In 1940, when Lewis endorsed the Republican candidate for President, Wendell L. Willkie, Mr. Perlis resigned from the league, working for the re-election of Roosevelt.
In his post with the merged labor movement, Mr. Perlis in 1972 became coordinator of a price watch group that checked on and reported retail price increases that might violate the Nixon wage-price freeze.
Mr. Perlis's position took him into various national projects; he was a member of the labor advisory committee for the Office of Economic Opportunity in 1965 and secretary to the National Citizens Committee for Public Schools. He was also a member of the sheltered workshop committee of the Department of Labor and of the President's Citizens Advisory Commission on Juvenile Delinquency and Youth Crime.

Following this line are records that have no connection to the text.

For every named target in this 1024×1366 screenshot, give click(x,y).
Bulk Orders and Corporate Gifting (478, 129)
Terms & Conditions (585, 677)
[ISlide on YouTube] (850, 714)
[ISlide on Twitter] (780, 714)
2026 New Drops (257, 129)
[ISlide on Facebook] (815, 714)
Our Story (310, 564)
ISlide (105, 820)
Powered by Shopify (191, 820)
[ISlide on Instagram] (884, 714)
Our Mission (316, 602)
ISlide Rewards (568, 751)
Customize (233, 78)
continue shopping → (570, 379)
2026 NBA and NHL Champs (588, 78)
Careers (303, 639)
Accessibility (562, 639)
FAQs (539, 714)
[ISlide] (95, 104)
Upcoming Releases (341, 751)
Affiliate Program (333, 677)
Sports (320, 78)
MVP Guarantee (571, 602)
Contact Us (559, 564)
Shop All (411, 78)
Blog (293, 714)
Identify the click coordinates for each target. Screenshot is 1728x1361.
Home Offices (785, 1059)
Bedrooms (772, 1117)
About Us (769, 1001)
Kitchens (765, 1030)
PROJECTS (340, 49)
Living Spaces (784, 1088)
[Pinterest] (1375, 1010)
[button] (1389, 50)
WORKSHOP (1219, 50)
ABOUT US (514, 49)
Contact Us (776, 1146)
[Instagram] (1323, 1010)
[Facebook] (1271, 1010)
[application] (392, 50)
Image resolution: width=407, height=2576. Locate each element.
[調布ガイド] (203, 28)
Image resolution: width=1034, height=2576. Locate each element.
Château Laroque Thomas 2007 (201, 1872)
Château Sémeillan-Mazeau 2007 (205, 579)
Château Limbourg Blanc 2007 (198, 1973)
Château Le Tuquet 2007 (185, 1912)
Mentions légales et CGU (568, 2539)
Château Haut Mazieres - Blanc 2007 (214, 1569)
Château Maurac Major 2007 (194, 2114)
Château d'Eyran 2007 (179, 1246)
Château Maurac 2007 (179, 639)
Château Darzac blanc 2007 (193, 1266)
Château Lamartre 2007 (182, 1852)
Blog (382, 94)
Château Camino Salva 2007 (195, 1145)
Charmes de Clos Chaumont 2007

In 1947 and 1948 he was a consultant to Unicef, the United Nations Children's Fund, and a vice president of the United States Committee for Unicef. He was a founder of CARE, a private relief organization begun after World War II, and its secretary from 1946 to 1954.
Mr. Perlis was a trustee of Nassau Community College.
He is survived by his wife, the former Betty Gantz; two sons, Michael, of San Francisco, and Howard William, of Birmingham, Ala.; a sister, Nettie Halpern of Fort Lauderdale, Fla.; a brother, Louis, of Paterson, and four grandchildren.